To do: Render the records below as a JSON list of strings with one string per line, leaving out blank lines.

═══ Available records ═══

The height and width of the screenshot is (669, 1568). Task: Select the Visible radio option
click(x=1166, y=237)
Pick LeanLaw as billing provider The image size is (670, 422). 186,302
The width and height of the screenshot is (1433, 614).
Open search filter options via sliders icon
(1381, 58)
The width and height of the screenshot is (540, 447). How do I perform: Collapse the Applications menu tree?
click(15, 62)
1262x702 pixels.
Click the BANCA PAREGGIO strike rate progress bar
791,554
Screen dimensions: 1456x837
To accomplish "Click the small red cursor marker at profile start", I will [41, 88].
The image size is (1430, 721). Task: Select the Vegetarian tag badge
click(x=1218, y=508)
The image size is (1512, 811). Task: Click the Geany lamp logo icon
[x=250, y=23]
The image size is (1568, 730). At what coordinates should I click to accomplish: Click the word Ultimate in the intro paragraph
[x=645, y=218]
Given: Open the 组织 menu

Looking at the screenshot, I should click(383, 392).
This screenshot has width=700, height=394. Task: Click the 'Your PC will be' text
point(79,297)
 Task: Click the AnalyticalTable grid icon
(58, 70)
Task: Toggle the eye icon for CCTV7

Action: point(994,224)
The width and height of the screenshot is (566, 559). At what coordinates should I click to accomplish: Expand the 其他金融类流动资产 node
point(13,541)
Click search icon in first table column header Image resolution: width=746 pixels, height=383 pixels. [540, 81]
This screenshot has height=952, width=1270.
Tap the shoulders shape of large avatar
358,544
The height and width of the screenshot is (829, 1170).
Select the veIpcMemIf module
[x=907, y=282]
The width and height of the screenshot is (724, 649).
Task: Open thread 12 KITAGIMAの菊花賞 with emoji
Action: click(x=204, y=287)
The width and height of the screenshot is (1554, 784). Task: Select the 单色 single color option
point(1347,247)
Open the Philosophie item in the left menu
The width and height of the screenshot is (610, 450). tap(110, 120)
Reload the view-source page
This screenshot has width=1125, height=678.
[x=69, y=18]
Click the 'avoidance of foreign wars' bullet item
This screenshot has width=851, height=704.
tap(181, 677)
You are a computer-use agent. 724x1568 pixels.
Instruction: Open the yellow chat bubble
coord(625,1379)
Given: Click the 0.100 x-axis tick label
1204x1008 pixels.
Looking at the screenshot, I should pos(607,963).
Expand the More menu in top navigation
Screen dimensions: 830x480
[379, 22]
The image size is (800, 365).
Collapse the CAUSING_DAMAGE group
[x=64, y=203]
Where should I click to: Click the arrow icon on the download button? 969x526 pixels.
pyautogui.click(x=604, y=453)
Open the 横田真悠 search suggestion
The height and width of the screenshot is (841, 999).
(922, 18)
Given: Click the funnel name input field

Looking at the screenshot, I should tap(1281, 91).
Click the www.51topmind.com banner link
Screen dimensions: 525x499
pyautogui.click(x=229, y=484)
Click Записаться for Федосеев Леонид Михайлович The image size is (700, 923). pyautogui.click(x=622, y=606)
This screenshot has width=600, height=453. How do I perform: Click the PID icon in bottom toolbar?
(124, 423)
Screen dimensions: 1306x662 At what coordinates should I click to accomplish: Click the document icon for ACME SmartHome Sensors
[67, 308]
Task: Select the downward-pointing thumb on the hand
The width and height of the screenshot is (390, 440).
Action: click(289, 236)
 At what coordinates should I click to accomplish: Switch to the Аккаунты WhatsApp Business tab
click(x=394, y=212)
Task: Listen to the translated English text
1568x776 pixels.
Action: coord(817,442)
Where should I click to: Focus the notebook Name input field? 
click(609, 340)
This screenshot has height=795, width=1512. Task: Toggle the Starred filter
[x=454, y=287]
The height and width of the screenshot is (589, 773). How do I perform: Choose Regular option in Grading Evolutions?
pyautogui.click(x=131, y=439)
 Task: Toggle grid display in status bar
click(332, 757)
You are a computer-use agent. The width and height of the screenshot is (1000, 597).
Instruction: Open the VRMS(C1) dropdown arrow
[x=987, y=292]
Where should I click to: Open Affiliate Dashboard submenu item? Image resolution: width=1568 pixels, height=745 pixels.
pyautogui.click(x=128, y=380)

═══

Solution below:
[
  "The height and width of the screenshot is (669, 1568). Task: Select the Visible radio option",
  "click(x=1166, y=237)",
  "Pick LeanLaw as billing provider The image size is (670, 422). 186,302",
  "The width and height of the screenshot is (1433, 614).",
  "Open search filter options via sliders icon",
  "(1381, 58)",
  "The width and height of the screenshot is (540, 447). How do I perform: Collapse the Applications menu tree?",
  "click(15, 62)",
  "1262x702 pixels.",
  "Click the BANCA PAREGGIO strike rate progress bar",
  "791,554",
  "Screen dimensions: 1456x837",
  "To accomplish \"Click the small red cursor marker at profile start\", I will [41, 88].",
  "The image size is (1430, 721). Task: Select the Vegetarian tag badge",
  "click(x=1218, y=508)",
  "The image size is (1512, 811). Task: Click the Geany lamp logo icon",
  "[x=250, y=23]",
  "The image size is (1568, 730). At what coordinates should I click to accomplish: Click the word Ultimate in the intro paragraph",
  "[x=645, y=218]",
  "Given: Open the 组织 menu",
  "Looking at the screenshot, I should click(383, 392).",
  "This screenshot has width=700, height=394. Task: Click the 'Your PC will be' text",
  "point(79,297)",
  " Task: Click the AnalyticalTable grid icon",
  "(58, 70)",
  "Task: Toggle the eye icon for CCTV7",
  "Action: point(994,224)",
  "The width and height of the screenshot is (566, 559). At what coordinates should I click to accomplish: Expand the 其他金融类流动资产 node",
  "point(13,541)",
  "Click search icon in first table column header Image resolution: width=746 pixels, height=383 pixels. [540, 81]",
  "This screenshot has height=952, width=1270.",
  "Tap the shoulders shape of large avatar",
  "358,544",
  "The height and width of the screenshot is (829, 1170).",
  "Select the veIpcMemIf module",
  "[x=907, y=282]",
  "The width and height of the screenshot is (724, 649).",
  "Task: Open thread 12 KITAGIMAの菊花賞 with emoji",
  "Action: click(x=204, y=287)",
  "The width and height of the screenshot is (1554, 784). Task: Select the 单色 single color option",
  "point(1347,247)",
  "Open the Philosophie item in the left menu",
  "The width and height of the screenshot is (610, 450). tap(110, 120)",
  "Reload the view-source page",
  "This screenshot has width=1125, height=678.",
  "[x=69, y=18]",
  "Click the 'avoidance of foreign wars' bullet item",
  "This screenshot has width=851, height=704.",
  "tap(181, 677)",
  "You are a computer-use agent. 724x1568 pixels.",
  "Instruction: Open the yellow chat bubble",
  "coord(625,1379)",
  "Given: Click the 0.100 x-axis tick label",
  "1204x1008 pixels.",
  "Looking at the screenshot, I should pos(607,963).",
  "Expand the More menu in top navigation",
  "Screen dimensions: 830x480",
  "[379, 22]",
  "The image size is (800, 365).",
  "Collapse the CAUSING_DAMAGE group",
  "[x=64, y=203]",
  "Where should I click to: Click the arrow icon on the download button? 969x526 pixels.",
  "pyautogui.click(x=604, y=453)",
  "Open the 横田真悠 search suggestion",
  "The height and width of the screenshot is (841, 999).",
  "(922, 18)",
  "Given: Click the funnel name input field",
  "Looking at the screenshot, I should tap(1281, 91).",
  "Click the www.51topmind.com banner link",
  "Screen dimensions: 525x499",
  "pyautogui.click(x=229, y=484)",
  "Click Записаться for Федосеев Леонид Михайлович The image size is (700, 923). pyautogui.click(x=622, y=606)",
  "This screenshot has width=600, height=453. How do I perform: Click the PID icon in bottom toolbar?",
  "(124, 423)",
  "Screen dimensions: 1306x662 At what coordinates should I click to accomplish: Click the document icon for ACME SmartHome Sensors",
  "[67, 308]",
  "Task: Select the downward-pointing thumb on the hand",
  "The width and height of the screenshot is (390, 440).",
  "Action: click(289, 236)",
  " At what coordinates should I click to accomplish: Switch to the Аккаунты WhatsApp Business tab",
  "click(x=394, y=212)",
  "Task: Listen to the translated English text",
  "1568x776 pixels.",
  "Action: coord(817,442)",
  "Where should I click to: Focus the notebook Name input field? ",
  "click(609, 340)",
  "This screenshot has height=795, width=1512. Task: Toggle the Starred filter",
  "[x=454, y=287]",
  "The height and width of the screenshot is (589, 773). How do I perform: Choose Regular option in Grading Evolutions?",
  "pyautogui.click(x=131, y=439)",
  " Task: Toggle grid display in status bar",
  "click(332, 757)",
  "You are a computer-use agent. The width and height of the screenshot is (1000, 597).",
  "Instruction: Open the VRMS(C1) dropdown arrow",
  "[x=987, y=292]",
  "Where should I click to: Open Affiliate Dashboard submenu item? Image resolution: width=1568 pixels, height=745 pixels.",
  "pyautogui.click(x=128, y=380)"
]